In vivo data on MB and FB implants have not demonstrated a clear difference in clinical performance between bearings (Table 1). One cohort study by Whittaker et al[23] found higher 5-year survival in the FB group at 96% compared with 89% for the MB group. Parratte et al[19] performed a comparative analysis of FB and MB UKAs at 15-year follow-up and found comparable clinical scores between groups with similar revision rates. A meta-analysis of cohort studies showed lower revision rates attributable to wear for MB implants at 5- and 10-year follow-up; however, no notable difference was found in clinical outcomes, patient-reported outcomes, or overall revision rates between MB and FB implants.[24] A recent systematic review of cohort and registry studies found higher rates of aseptic loosening as a mode of failure in MB implants compared with that in FB implants, but higher rates of osteoarthritis progression in FB implants.[25] Polyethylene wear accounted for 12% of revisions in the FB group and zero in the MB group, whereas dislocation accounted for 11% of failures in the MB group. Overall, the long-term survival seems to be similar between groups, but more focused analysis is needed to identify whether patient factors increase the risk of failure with certain bearings.

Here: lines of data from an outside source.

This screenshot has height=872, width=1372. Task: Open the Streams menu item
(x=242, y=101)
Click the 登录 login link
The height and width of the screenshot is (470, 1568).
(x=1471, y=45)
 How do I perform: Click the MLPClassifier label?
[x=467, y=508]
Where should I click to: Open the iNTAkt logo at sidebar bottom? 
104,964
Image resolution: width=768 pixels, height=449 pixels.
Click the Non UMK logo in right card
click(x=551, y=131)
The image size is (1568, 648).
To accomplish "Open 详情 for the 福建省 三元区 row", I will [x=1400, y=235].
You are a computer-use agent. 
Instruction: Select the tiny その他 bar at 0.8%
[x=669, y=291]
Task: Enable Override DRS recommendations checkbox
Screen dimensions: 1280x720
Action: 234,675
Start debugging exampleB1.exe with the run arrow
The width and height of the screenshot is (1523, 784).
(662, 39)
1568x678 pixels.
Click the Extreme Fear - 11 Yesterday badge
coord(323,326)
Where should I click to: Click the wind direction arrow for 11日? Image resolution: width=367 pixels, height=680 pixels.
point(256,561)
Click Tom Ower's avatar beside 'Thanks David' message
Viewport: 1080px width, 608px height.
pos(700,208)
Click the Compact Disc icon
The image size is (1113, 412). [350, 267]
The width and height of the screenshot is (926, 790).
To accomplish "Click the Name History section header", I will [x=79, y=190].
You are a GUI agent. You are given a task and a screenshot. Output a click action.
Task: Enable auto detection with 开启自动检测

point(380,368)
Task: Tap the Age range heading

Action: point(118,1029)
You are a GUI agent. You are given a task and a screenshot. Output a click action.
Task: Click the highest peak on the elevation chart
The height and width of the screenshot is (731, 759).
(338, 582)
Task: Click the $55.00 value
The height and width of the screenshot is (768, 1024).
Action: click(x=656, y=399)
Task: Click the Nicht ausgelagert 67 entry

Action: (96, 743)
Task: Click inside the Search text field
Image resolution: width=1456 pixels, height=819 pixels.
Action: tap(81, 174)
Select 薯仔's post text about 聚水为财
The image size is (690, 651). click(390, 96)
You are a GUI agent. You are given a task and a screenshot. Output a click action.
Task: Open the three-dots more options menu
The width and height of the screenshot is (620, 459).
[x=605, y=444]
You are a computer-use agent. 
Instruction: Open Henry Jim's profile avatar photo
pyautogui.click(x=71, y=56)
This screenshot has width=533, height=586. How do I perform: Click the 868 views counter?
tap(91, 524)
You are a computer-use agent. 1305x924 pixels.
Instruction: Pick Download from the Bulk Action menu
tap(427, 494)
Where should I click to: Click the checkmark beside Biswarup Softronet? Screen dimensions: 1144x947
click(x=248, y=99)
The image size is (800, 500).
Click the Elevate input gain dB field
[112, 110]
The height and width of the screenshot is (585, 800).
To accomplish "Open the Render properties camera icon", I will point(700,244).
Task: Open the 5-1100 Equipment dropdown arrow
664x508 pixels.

Cemented Versus Uncemented Bearings

Cementation of UKA implants can be challenging because of limited visibility and smaller surface area. Aseptic loosening remains the primary indication for revision of UKA. Despite high failure rates with early uncemented UKA designs, renewed interest has been found in uncemented fixation. Kendrick et al[26] randomized patients to either uncemented or cemented Oxford (Zimmer Biomet) implants and found higher incidence of subsidence with uncemented components at 2-year follow-up. The incidence of partial and complete radiolucencies was higher in the cemented group at 62% compared with 29% in the uncemented group. At final follow-up, 24% of cemented implants had complete radiolucency of the tibial component, but all were <1 mm and nonprogressive.[26] Studies have shown no correlation between stable radiolucencies <1 mm and aseptic loosening;[27] however, in the presence of pain, many surgeons would be pressed to revise these implants.[26] Midterm survival for cemented and uncemented implants has shown to be comparable between groups with one study showing 95.4% 10-year survival for cemented UKA and 97.4% for uncemented implants.[28] These results are promising for uncemented UKA, but more long-term follow-up is needed.